I would have loved to have been a fly on the wall in the meeting, when it was discussed and decided that Google’s editorial content policy would extend to play for fun online gambling sites. What is particularly interesting is how the most effective method of enforcing the new policy was decided.
Now I would have thought that the most sensible method would be to block all ads being served for search queries containing offending terms such as gamble, betting, casino or poker (there is an argument to suggest those advertisers selling fireplace pokers or antique roulette tables would become disgruntled at such a notion). To me this method would have been the most viable - all it would take is a white-listing allowance to permit the antique and fireplace vendors’ ads serving for these queries.
What Google Says…& What Google Does
The guidelines state:
Advertising is not permitted for online casinos, sports books, bingo, and affiliates with the primary purpose of driving traffic to online gambling sites… where the primary purpose is ‘play for fun’ gambling, or ‘play for fun’ gambling or casino games of skill
They declare that it is the advertising where the ruling applies; I assume that it is this that lies at the core of Google’s enforcement method; i.e. address the individual ads that breach the guidelines rather than simply address the relevant queries/keywords that may return an offending ad. This would be an adequate if irritating argument for Google to use. Irritating because this is not how Google has gone about blocking potential ads in the past.

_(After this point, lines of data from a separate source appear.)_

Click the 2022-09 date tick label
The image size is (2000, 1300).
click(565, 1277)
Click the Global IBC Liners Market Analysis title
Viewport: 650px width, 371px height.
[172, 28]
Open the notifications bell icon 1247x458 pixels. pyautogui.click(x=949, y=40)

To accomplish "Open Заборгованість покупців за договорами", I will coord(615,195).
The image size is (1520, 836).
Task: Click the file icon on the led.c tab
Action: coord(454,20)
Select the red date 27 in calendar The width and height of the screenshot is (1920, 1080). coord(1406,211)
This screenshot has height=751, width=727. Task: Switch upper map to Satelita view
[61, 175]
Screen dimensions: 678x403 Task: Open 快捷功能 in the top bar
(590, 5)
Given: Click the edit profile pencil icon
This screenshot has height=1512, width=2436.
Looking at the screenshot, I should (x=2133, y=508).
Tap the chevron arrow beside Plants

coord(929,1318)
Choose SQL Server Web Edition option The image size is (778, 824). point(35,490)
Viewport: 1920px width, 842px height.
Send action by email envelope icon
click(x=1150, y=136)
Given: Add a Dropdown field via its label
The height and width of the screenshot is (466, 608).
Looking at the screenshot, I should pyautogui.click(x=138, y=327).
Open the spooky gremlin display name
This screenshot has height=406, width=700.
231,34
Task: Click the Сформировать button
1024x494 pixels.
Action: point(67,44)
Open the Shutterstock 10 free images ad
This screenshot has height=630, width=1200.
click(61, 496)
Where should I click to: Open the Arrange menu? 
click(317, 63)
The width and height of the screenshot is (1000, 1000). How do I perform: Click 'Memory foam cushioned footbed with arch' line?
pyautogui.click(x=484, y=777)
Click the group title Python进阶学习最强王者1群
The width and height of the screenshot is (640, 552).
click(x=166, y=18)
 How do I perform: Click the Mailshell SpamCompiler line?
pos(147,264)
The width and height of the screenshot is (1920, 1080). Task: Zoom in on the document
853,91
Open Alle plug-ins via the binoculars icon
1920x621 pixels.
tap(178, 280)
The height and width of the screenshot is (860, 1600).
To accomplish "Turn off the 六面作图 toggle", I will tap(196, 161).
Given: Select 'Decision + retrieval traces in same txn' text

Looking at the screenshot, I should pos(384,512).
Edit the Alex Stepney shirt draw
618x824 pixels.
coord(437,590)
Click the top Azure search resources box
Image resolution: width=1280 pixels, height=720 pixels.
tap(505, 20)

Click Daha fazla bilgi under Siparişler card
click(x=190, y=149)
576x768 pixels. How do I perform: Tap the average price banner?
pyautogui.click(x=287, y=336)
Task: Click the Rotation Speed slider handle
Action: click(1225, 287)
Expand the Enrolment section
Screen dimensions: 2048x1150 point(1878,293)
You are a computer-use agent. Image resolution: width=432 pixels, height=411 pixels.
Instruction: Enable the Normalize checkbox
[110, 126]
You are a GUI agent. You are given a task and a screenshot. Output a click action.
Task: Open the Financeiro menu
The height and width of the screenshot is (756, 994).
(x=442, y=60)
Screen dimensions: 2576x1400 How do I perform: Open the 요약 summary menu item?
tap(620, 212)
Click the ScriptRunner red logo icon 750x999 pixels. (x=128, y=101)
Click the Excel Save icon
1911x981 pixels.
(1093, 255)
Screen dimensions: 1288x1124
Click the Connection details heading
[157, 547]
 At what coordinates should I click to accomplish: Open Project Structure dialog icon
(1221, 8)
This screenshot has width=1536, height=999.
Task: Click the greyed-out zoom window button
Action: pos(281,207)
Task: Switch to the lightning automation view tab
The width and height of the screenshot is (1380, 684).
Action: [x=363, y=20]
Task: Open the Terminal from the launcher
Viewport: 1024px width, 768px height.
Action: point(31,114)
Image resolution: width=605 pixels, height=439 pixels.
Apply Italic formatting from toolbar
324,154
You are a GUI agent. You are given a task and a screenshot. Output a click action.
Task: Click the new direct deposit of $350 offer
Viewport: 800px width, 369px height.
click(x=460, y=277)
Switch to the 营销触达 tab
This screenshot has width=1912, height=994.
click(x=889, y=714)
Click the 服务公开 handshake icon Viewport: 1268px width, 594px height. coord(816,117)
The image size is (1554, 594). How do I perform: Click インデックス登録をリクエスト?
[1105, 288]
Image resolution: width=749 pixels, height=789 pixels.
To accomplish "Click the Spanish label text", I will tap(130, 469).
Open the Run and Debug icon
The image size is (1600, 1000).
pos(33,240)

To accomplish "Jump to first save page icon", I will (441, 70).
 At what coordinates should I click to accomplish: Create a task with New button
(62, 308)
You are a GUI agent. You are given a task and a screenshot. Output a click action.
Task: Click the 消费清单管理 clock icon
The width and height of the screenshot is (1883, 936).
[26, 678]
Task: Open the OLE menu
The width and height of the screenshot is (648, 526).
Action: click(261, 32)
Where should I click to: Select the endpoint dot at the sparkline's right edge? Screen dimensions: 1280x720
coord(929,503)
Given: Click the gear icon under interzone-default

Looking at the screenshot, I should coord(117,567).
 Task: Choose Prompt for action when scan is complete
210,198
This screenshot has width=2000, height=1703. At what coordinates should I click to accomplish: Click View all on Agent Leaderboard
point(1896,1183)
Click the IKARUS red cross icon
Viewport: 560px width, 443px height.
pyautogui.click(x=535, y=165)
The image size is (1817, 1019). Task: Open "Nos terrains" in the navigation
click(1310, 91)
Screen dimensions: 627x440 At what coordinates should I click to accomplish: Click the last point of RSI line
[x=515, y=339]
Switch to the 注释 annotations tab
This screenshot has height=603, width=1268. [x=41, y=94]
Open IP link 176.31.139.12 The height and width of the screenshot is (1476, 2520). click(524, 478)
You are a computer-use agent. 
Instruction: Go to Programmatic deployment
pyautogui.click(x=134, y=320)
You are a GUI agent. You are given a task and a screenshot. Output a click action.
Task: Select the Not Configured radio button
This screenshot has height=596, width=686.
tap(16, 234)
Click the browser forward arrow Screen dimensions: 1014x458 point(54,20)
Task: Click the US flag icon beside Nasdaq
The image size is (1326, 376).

For a long time Google prevented all ads being served for the exact match search query poker on its Italian domain (before the new global guidelines were introduced). At that time it was the keyword poker exact match that was policed by Google. All other queries containing the term continued to serve ads. If Google had really been attempting to prevent poker ads being served they could have blocked the broad match term.
The Symbolic High Ground
By blocking the exact match only, all other poker search queries have continued to drive traffic (and Google revenue) in Italy. In essence Google merely maintained a sort of symbolic high ground rather than implementing an effective form of editorial enforcement: And it appears that this process has now been migrated to the remainder of the network.
Many advertisers that have had their ads removed are pretty dissatisfied with Google’s actions. Not because of Google passing the new guidelines, but the because of the ineptness and unfairness of the way it has been implemented. We know from the Italian domain of Google that there is potential to block ads for particular queries – surely this would have left advertisers far happier?
In The End
So what observations can we make nearly three months on from the change in policy? Well poker doesn’t appear to be the only exact match term that is now redundant, there is a handful more. Uncertainty in the market has prompted incredible volatility with many advertisers burning up daily budgets in a nervous last dance fashion.
Perhaps it would be far too cynical to agree with allegations pertaining to how certain sites may have slipped through the net. But the fact Google makes its own song and dance about its new editorial policy towards gambling, in such a short period prior to implementation– and then doesn’t fully enforce it – is pretty unnerving.